If you want to believe Sony CEO Howard Stringer, the
Sony Portable Reader is going to be a huge success. Here is the relevant excerpt of an
interview he gave to technology columnist Walt Mossberg during the
WSJ D conference last week:
Quote:
Mr. Mossberg: Let's talk about the Sony Reader, which is a new and quite different e-book device. ... This is not just a device. You have to pull off something sort of akin to iPod and iTunes with this, where you have a device people like, at a price they will pay, and very good software on the computer to handle it and then a good service with a lot of content where the DRM [digital rights management] isn't too intrusive.
Mr.

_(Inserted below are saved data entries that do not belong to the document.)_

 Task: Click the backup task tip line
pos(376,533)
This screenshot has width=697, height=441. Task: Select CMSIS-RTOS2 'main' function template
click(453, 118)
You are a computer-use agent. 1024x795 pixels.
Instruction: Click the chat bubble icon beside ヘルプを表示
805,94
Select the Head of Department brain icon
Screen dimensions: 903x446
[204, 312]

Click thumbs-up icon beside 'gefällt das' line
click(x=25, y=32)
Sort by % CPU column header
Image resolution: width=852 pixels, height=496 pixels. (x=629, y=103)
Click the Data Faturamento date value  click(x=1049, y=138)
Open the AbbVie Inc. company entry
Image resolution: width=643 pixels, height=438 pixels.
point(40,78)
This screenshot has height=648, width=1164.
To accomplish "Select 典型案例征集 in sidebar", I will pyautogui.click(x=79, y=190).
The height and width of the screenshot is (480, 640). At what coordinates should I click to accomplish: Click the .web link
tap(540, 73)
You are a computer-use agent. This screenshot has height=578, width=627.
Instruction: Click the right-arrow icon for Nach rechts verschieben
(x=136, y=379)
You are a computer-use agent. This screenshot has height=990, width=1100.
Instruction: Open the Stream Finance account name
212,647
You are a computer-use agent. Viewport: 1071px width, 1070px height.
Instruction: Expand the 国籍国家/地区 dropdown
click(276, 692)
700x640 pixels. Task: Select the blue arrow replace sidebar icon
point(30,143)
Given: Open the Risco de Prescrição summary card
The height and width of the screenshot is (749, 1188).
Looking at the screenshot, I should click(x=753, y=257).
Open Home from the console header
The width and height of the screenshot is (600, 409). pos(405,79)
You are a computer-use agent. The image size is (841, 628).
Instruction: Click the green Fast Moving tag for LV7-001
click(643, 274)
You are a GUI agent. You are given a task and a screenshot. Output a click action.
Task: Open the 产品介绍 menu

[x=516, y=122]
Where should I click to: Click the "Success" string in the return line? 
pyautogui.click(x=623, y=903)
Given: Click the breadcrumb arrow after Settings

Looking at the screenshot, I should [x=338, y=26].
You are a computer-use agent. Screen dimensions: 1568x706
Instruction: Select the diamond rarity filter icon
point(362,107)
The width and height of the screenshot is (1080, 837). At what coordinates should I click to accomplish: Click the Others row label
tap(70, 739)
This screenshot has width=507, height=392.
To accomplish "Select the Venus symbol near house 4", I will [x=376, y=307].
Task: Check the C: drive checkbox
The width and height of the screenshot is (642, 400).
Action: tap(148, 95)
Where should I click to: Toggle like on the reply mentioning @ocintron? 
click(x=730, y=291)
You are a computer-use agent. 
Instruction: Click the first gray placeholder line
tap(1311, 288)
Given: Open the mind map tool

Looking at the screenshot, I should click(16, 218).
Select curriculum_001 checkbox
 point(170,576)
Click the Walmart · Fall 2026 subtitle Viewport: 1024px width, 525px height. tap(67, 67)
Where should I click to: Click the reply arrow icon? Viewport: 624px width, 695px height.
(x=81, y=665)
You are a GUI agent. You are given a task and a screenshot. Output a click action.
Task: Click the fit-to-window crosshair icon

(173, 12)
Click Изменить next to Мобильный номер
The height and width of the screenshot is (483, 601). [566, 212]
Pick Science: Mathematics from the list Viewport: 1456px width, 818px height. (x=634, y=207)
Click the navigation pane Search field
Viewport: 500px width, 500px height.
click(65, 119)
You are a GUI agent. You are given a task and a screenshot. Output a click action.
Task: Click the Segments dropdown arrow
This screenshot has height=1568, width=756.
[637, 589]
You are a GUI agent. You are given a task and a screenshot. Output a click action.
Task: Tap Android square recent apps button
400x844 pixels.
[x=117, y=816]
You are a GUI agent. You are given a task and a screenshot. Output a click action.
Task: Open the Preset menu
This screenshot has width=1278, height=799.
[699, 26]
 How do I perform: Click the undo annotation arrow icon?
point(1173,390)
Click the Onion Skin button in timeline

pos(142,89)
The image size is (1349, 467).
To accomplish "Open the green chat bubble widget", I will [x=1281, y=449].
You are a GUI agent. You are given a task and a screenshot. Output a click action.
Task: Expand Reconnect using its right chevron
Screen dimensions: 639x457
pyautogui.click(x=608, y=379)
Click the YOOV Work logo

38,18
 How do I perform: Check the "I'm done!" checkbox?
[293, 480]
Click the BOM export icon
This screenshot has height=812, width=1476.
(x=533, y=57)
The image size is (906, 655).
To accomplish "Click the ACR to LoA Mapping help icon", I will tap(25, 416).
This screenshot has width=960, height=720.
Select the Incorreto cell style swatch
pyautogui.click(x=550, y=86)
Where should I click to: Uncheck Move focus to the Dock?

Stringer: You're right, that's a lot of pieces to put [together], that sort of end-to-end model that Gates was saying no one wants, but everyone does, actually. I've put my name on this damn thing. I'm a reader. I know that's an odd phenomenon these days, but I carry books all around the world, so when I saw this I fell in love with this device. The fact that you can store 80 books on this and more on the memory stick, the fact that its battery life is seven-and-a-half thousand pages, which means about 25 books. ... The publishers love this ... Dan Brown [author of "The Da Vinci Code"] endorsed this at the Consumer Electronics Show.
Mr. Stringer: He was in love. ... I have to do a kind of Steve Jobs salesmanship job, which is a fairly intimidating thought. My colleagues in Japan don't believe I can make this work in the United States because they actually don't think Americans read. ... But I think the demand for this [is huge]. I get called every day about it.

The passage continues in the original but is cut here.